## BEGIN Source excerpt

1

I'm trying to use clang -coverage to generate coverage information for my C project, but all the function signatures are marked as not covered, when I'd expect them to be not instrumented at all.

Small example -- this file is hello.c:

extern int puts(const char*);

int main(int argc, char *argv[]) {
  puts("hello, world");
  return 0;
}

In this example, I'd expect lines 4 and 5 to be marked executable, but not line 3. I run clang -coverage and lcov like this to get initial coverage:

$ cc -coverage hello.c
$ lcov -c -i -d . -o coverage.base
Capturing coverage data from .
Found gcov version: 3.6.0
Found LLVM gcov version 3.4, which emulates gcov version 4.2
Scanning . for .gcno files ...
Found 1 graph files in .

## END Source excerpt

**Task prompt**
In the clang coverage post above, which lines of hello.c does the writer expect to be marked executable?

## BEGIN Records shown

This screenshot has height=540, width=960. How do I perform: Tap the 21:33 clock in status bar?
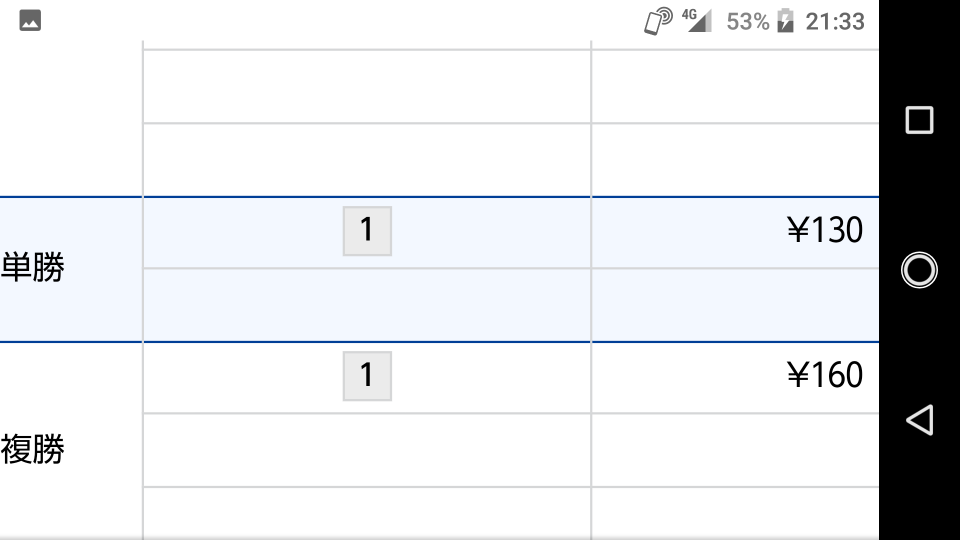tap(835, 21)
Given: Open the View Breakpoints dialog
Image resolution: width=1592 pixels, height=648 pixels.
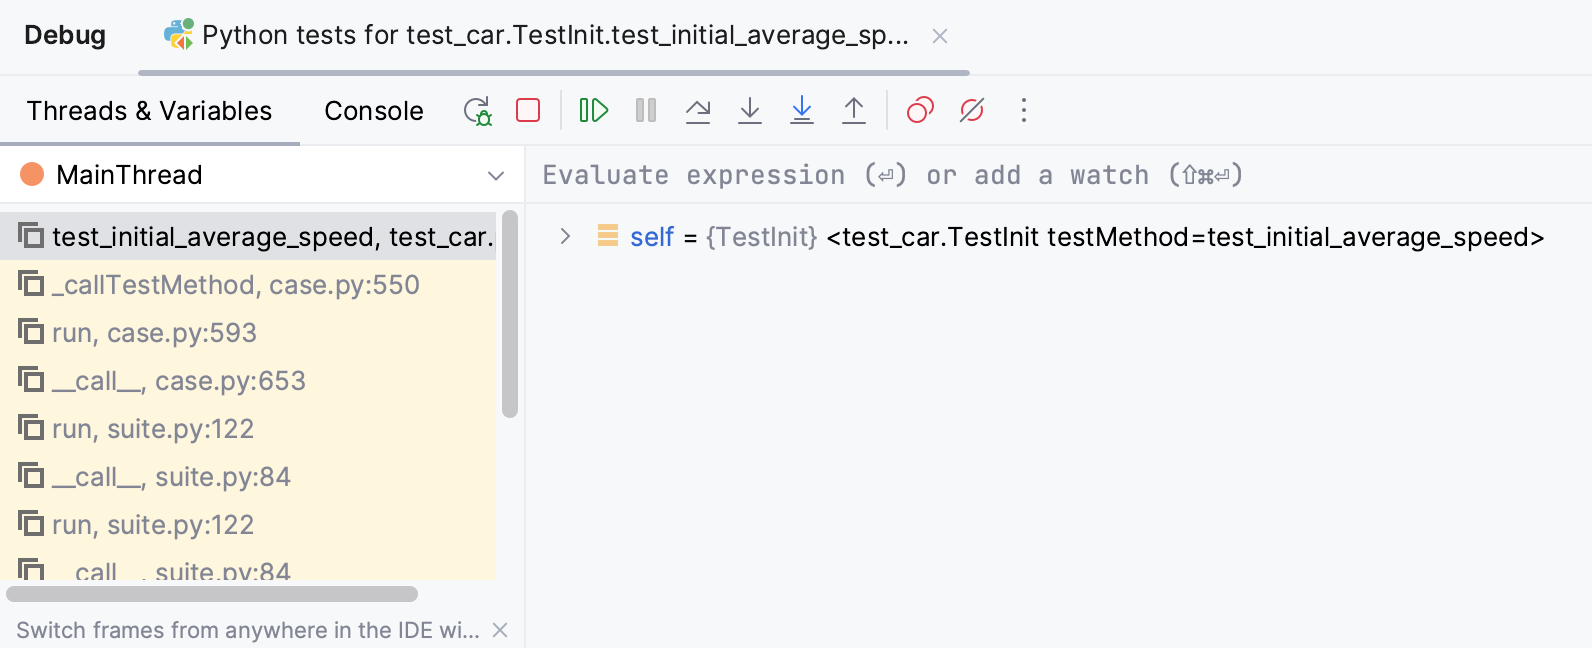Looking at the screenshot, I should point(920,111).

## END Records shown

**Answer to this problem**
Lines 4 and 5.